You guys whine that you wouldnt stop for the police if you were working municipally, but Im sure you would be the first ones to call the police if your plow truck was stolen.

Everybody has a job to do, and the police have one to do also.


----------



## 7d9_z28 (Dec 3, 2010)

i had an 89 chevy shortbed 4x4, and my friend rear ended me with his 92 chevy, and it bent my back bumper down 90 degrees. so temporarily i put my plate in the back window like everyone else ( so it would be visible) and i got pulled over for that. argued with the cop about what to do and she agreed it was smarter than leaving it on the bumper pointed at the road, and let me off as long as i moved it. so i used self tappers to hold it up under the tailgate. 

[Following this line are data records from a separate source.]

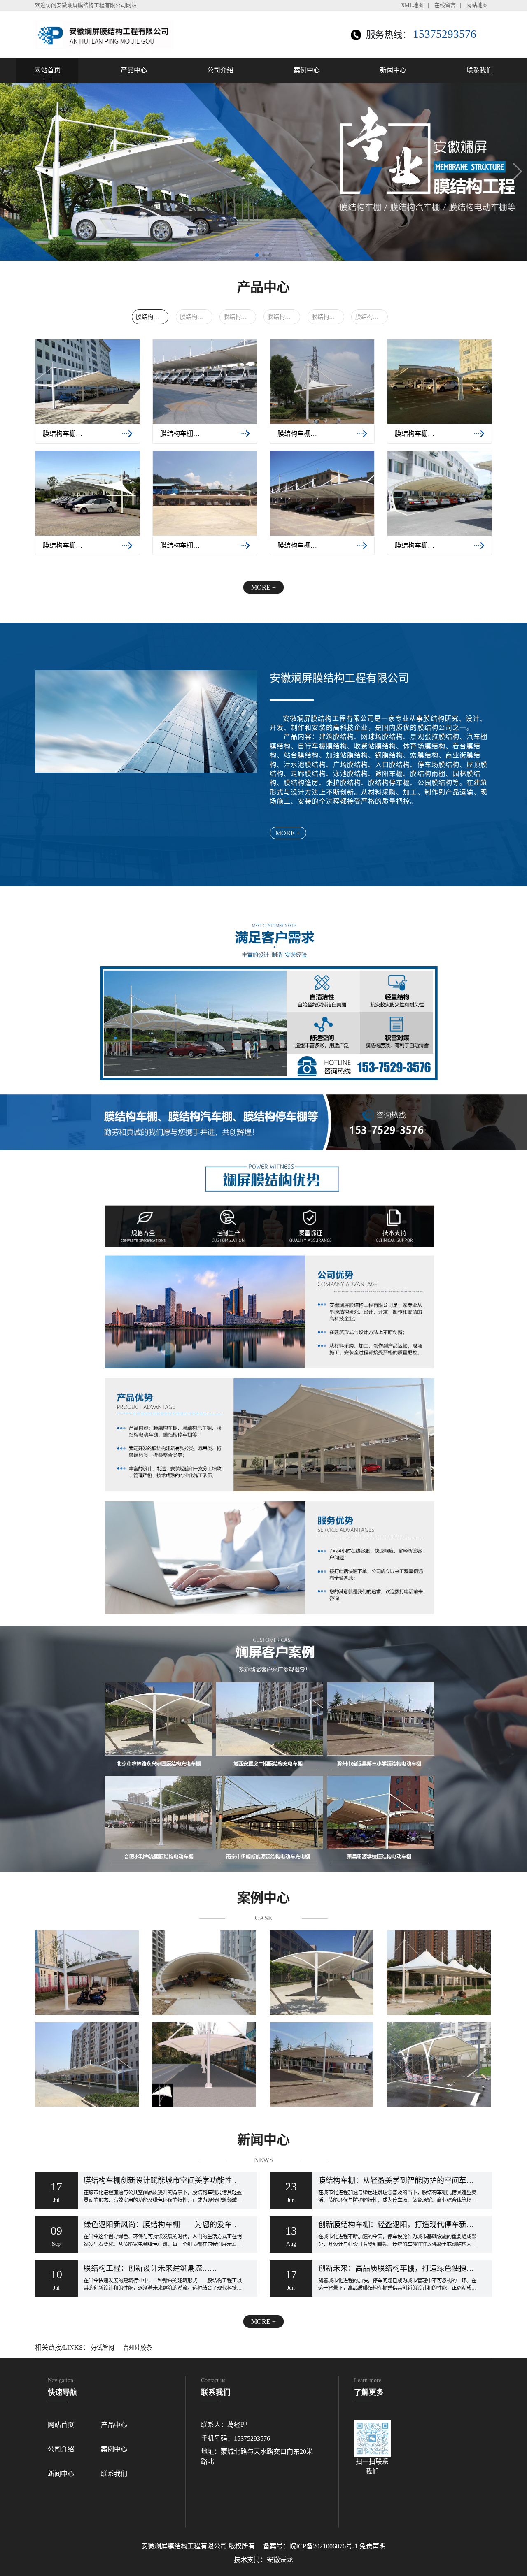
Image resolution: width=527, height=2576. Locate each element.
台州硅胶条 (137, 2347)
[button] (517, 172)
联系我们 (479, 70)
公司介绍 (220, 70)
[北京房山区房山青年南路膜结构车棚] (204, 1972)
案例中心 (307, 70)
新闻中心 (393, 70)
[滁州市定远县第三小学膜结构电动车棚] (322, 2064)
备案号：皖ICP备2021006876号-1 (310, 2546)
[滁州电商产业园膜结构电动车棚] (204, 2064)
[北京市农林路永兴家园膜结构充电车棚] (322, 1972)
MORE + (263, 587)
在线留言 (445, 5)
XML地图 (412, 5)
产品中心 (134, 70)
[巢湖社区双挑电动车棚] (439, 1972)
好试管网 (102, 2347)
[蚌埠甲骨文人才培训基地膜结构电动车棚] (87, 1972)
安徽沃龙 (280, 2559)
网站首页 (47, 70)
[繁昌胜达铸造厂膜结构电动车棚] (439, 2064)
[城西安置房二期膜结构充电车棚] (87, 2064)
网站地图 (477, 5)
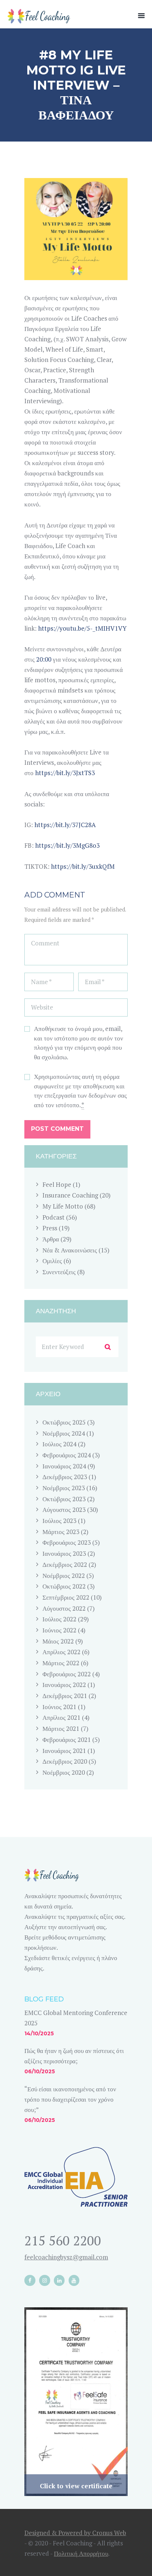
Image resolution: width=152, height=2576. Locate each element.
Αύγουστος (64, 1509)
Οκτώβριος (64, 1422)
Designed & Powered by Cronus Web (75, 2532)
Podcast (53, 1217)
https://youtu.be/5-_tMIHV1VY (82, 628)
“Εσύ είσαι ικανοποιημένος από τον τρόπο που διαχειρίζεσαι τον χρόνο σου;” (70, 2099)
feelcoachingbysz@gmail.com (66, 2257)
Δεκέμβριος (64, 1476)
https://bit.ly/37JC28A (65, 824)
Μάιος (58, 1641)
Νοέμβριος (63, 1433)
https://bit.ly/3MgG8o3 (67, 845)
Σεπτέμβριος (65, 1597)
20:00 (43, 659)
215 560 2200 (62, 2240)
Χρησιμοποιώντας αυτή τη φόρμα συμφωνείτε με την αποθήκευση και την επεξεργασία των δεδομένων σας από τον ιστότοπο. (80, 1090)
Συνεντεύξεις (59, 1272)
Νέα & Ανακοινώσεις (69, 1250)
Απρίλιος (61, 1652)
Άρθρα (50, 1239)
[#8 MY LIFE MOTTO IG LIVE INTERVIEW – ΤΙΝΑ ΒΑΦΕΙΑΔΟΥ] (76, 229)
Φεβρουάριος (66, 1455)
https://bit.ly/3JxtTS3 (65, 772)
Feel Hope (56, 1184)
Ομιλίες (52, 1260)
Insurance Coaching (70, 1195)
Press (49, 1228)
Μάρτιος (60, 1531)
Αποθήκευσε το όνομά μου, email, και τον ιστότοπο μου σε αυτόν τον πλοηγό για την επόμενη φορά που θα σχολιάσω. (78, 1042)
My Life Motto (62, 1206)
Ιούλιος (59, 1444)
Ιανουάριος (64, 1466)
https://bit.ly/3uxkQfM (83, 866)
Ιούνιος (59, 1630)
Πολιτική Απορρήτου (81, 2553)
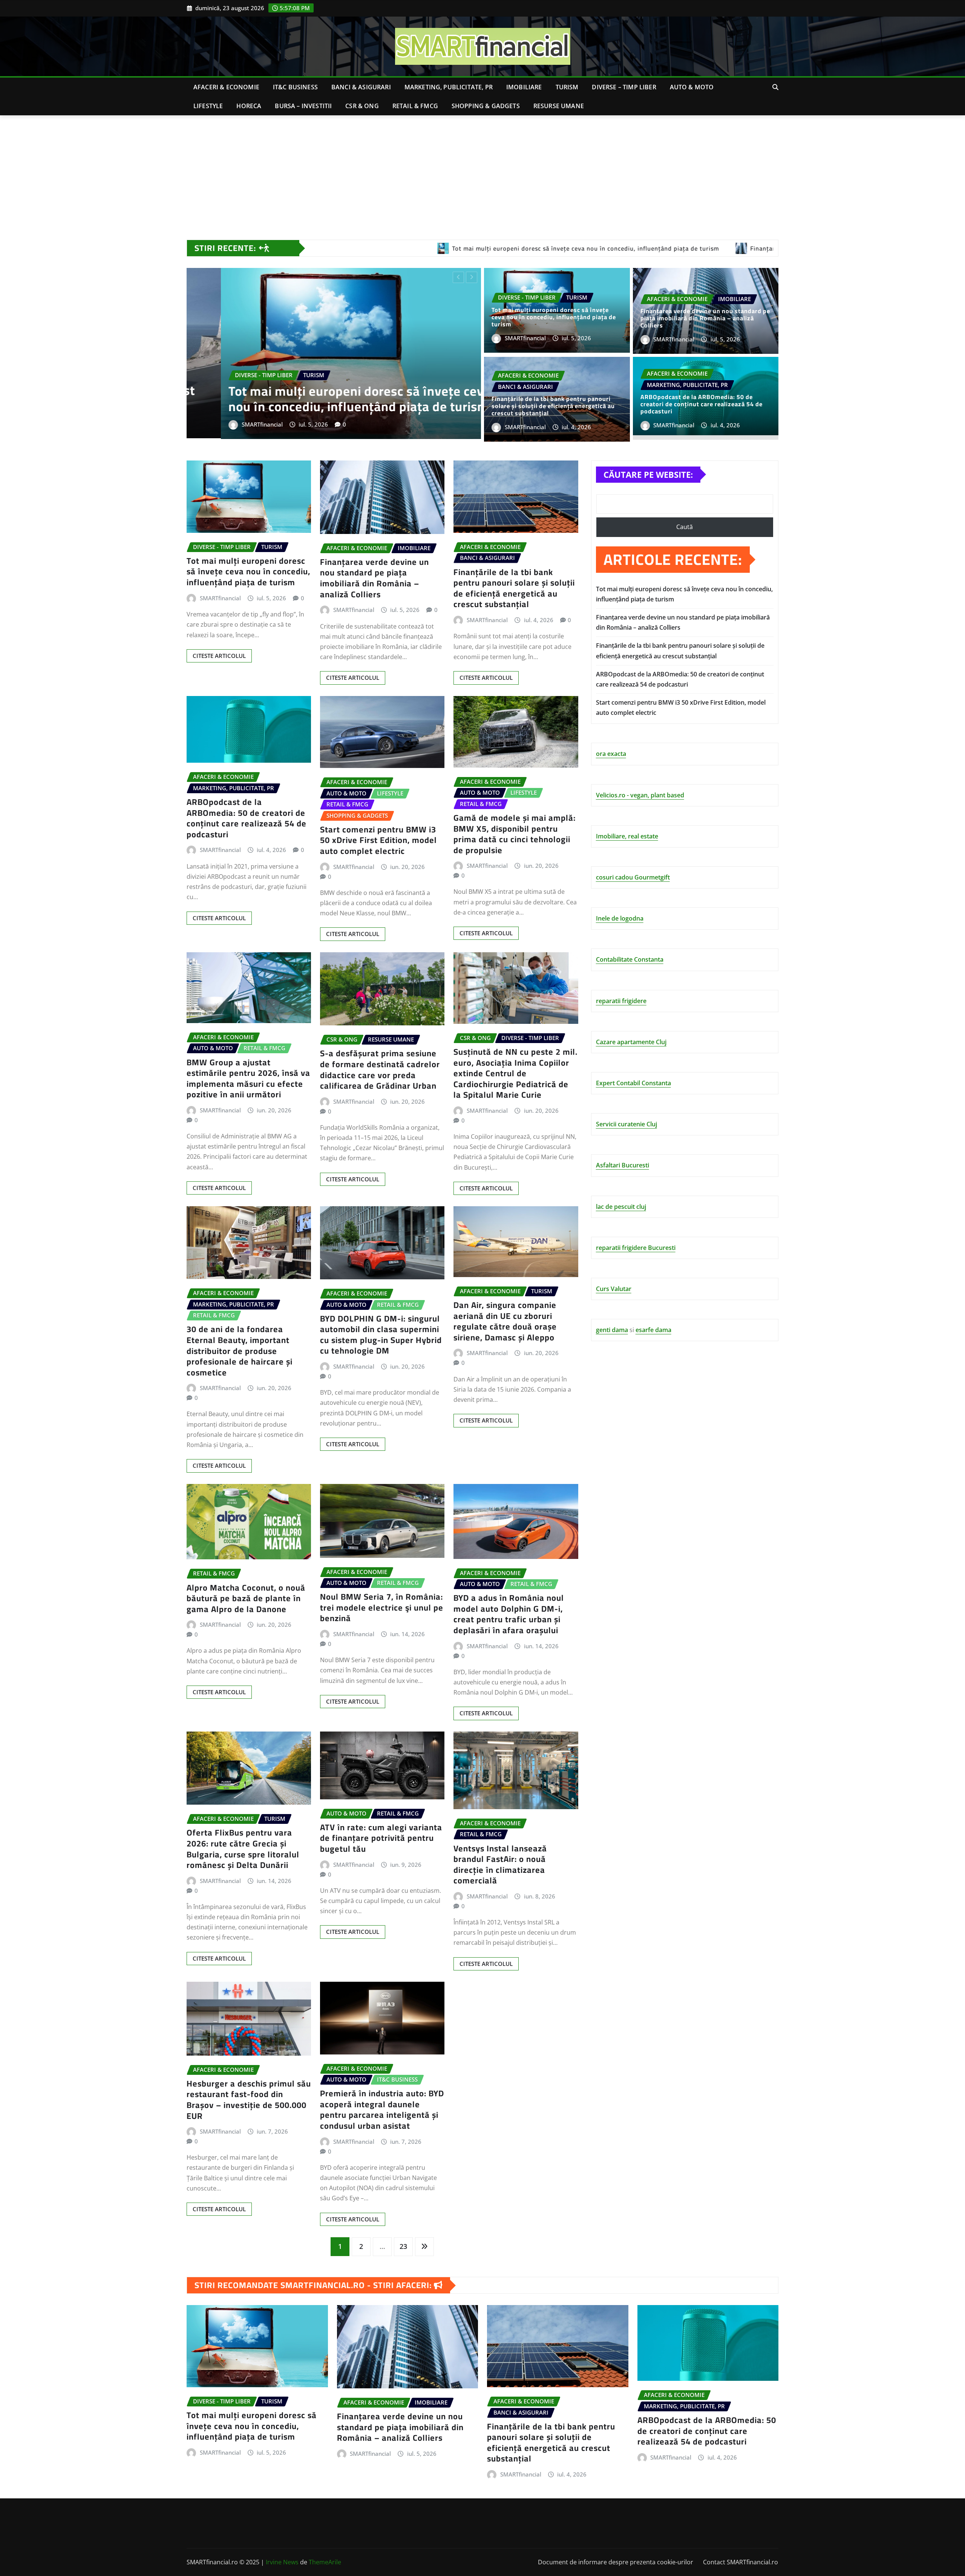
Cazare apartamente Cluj (631, 1042)
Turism (567, 87)
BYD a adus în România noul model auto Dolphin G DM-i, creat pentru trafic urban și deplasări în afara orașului (508, 1614)
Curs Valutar (613, 1289)
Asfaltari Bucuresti (622, 1165)
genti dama (612, 1330)
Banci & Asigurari (361, 87)
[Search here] (775, 87)
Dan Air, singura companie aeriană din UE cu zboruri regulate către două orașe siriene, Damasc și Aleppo (505, 1321)
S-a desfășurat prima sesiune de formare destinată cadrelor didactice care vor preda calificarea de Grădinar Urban (380, 1069)
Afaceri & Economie (226, 87)
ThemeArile (325, 2562)
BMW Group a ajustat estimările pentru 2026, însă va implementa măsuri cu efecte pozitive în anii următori (248, 1078)
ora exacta (611, 754)
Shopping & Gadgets (486, 106)
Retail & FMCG (415, 106)
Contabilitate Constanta (629, 959)
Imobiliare (524, 87)
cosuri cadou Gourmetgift (633, 877)
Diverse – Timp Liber (624, 87)
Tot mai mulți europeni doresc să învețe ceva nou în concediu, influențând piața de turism (554, 317)
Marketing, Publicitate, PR (448, 87)
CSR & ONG (361, 106)
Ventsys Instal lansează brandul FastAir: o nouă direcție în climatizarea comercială (500, 1864)
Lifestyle (208, 106)
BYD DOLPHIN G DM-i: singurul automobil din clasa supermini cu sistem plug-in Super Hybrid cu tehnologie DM (381, 1335)
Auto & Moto (692, 87)
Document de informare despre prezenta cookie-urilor (615, 2562)
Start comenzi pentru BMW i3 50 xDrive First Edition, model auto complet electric (324, 398)
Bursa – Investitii (303, 106)
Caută (684, 527)
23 (403, 2246)
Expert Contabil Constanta (633, 1083)
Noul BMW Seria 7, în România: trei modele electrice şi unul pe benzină (381, 1607)
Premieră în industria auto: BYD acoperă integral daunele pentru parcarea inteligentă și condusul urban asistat (382, 2109)
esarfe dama (653, 1330)
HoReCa (248, 106)
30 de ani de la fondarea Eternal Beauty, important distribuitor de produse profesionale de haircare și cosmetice (240, 1350)
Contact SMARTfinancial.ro (740, 2562)
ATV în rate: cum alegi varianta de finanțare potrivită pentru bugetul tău (381, 1838)
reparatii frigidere (621, 1001)
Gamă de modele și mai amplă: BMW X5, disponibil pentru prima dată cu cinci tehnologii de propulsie (514, 834)
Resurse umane (558, 106)
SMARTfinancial (227, 424)
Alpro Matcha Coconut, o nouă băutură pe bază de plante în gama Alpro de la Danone (246, 1598)
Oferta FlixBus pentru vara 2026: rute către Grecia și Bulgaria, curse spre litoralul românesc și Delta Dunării (243, 1849)
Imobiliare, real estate (627, 836)
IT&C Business (295, 87)
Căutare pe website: (648, 474)
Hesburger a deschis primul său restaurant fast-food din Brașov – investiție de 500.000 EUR (249, 2100)
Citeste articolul (219, 655)
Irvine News (282, 2562)
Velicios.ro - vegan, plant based (640, 795)
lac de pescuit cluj (621, 1206)
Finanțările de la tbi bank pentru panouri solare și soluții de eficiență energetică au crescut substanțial (553, 406)
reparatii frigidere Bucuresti (636, 1248)
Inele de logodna (619, 918)
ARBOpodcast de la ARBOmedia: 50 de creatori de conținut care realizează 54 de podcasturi (701, 404)
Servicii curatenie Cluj (626, 1124)
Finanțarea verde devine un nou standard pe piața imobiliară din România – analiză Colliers (705, 318)
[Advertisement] (482, 172)
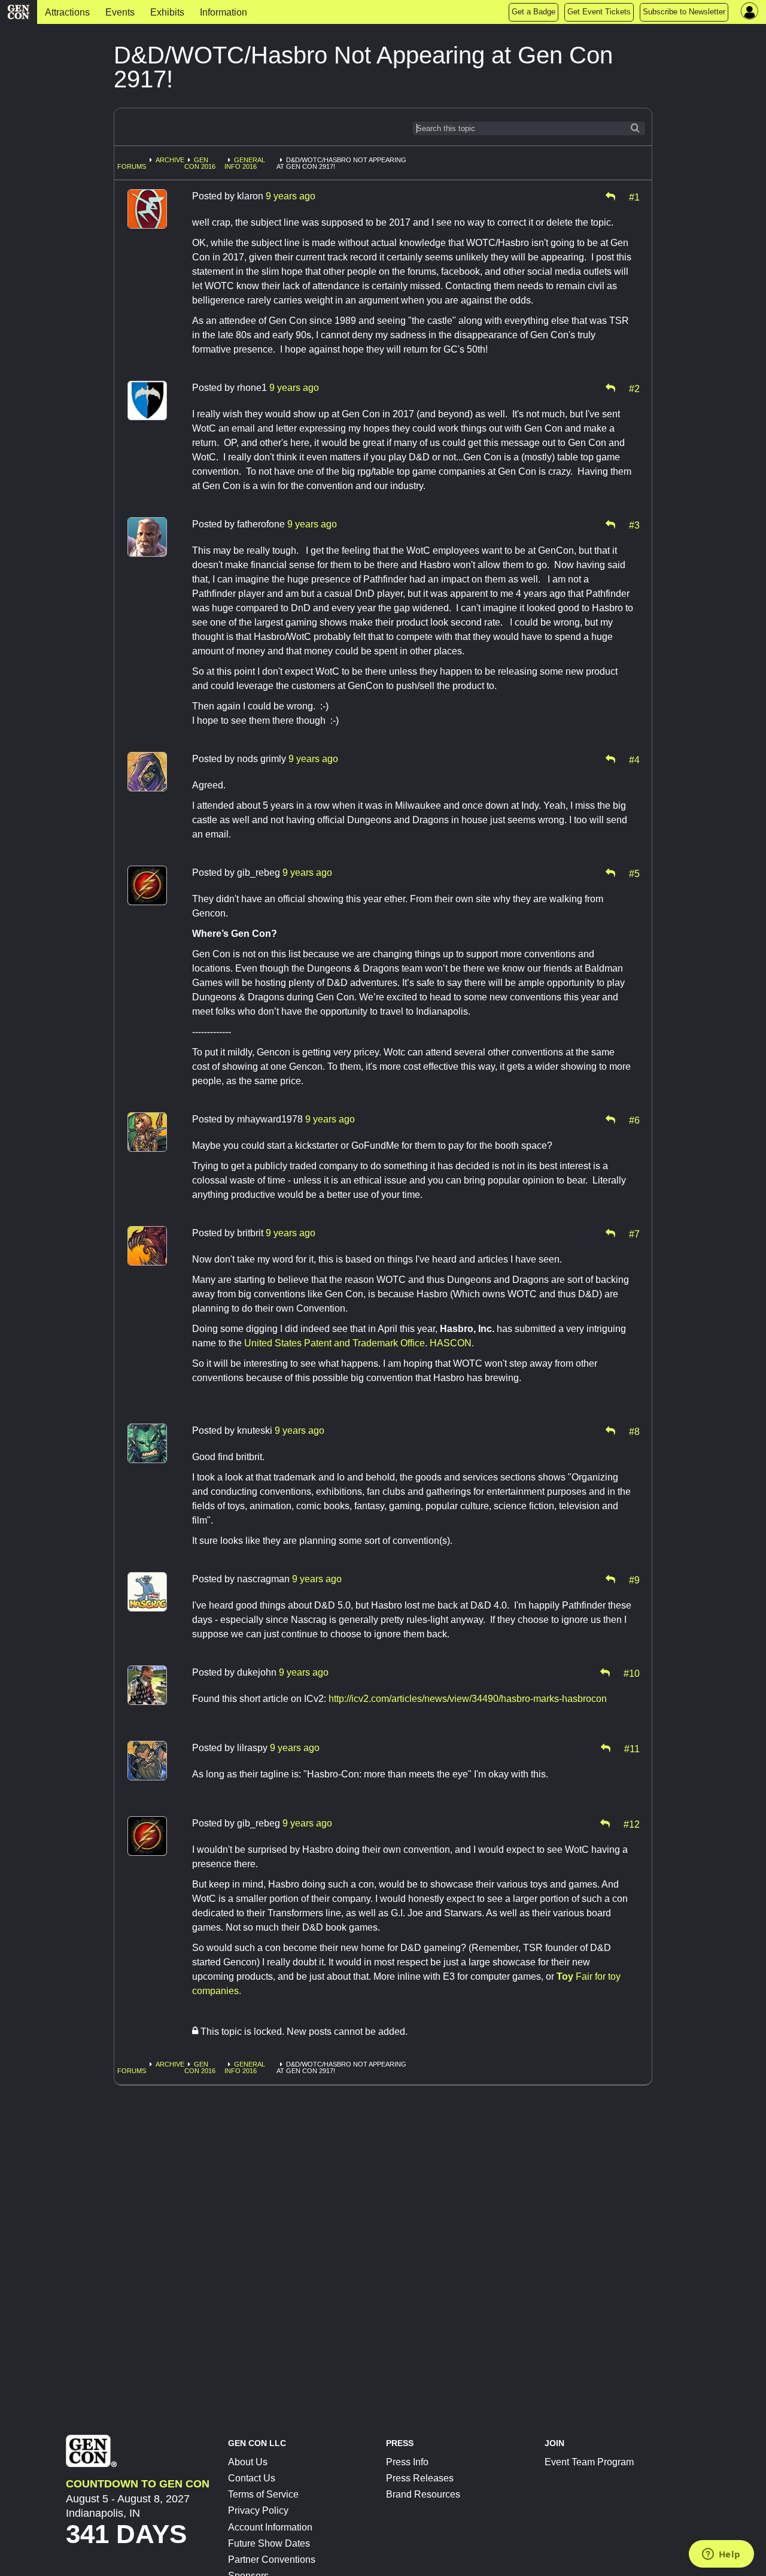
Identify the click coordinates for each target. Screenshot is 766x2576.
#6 (634, 1119)
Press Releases (420, 2478)
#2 (634, 388)
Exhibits (167, 12)
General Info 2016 (244, 163)
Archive (170, 159)
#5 (634, 873)
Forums (131, 166)
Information (223, 12)
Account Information (270, 2527)
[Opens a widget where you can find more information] (721, 2555)
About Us (248, 2462)
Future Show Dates (269, 2543)
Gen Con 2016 (199, 163)
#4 (634, 759)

thought it was kinda stupid, because i made it that much more visible, but either way

i was also told by a MSP officer that the trailer hitch ball mounted in the bumper (IN THE FACTORY HOLE) was in the way of the plate and was technically illegal too


----------



## dlcs (Sep 2, 2004)

I haven't had a front plate since 2006. When I bought my new truck in 2007 the dealer suggested i get new plates because my front one was missing. I said just put the rear one on, never have been messed with, knock on wood. LOL Even in the winter with my salt spreader blocking the rear plate. Of course most of the cops know who I am from just seeing me around, I think thats why they don't hassle me.


----------



## elite1msmith (Sep 10, 2007)

why not just move your plate....i did mine a few years ago. its not that big of a deal and there are plenty of methods of attaching the plate to your spreader. is the cop an ass? well did he give you a ticket. law says plate has to be vissible. this is not hard to understand or to do. so why not just eliminate the problem. i dont need my salt truck getting pulled over in a snow storm. 

the plate thing is just a reason to get pulled over. first give him the reason...next he wil find something else to get you on.... next thing you know, the cop will want to crawl under the truck to inspect it, or the guy in the drivers seat doesnt know his DL is suspended. you dont need these problems before a storm, during a storm or after a storm...so why not just go out to your truck, move the plate, and cross it off the list


----------



## Mr.Markus (Jan 7, 2010)

hairygary;1177177 said:


> The guy lets you off with a warning and you whine like this. He has a job to do, and obviously he couldnt see your plate or your expiration, without stopping you.
> 
> You guys whine that you wouldnt stop for the police if you were working municipally, but Im sure you would be the first ones to call the police if your plow truck was stolen.
> 
> Everybody has a job to do, and the police have one to do also.


I agree.............. If he "was a jerk" your wallet would be lighter. Sounds like his Christmas Goose put him in a good mood.You should send him a card of thanks, apology, and picture of your plate moved to a better location.


----------



## Dr Who (Dec 16, 2010)

hairygary;1177177 said:


> The guy lets you off with a warning and you whine like this. He has a job to do, and obviously he couldnt see your plate or your expiration, without stopping you.
> 
> You guys whine that you wouldnt stop for the police if you were working municipally, but Im sure you would be the first ones to call the police if your plow truck was stolen.
> 
> Everybody has a job to do, and the police have one to do also.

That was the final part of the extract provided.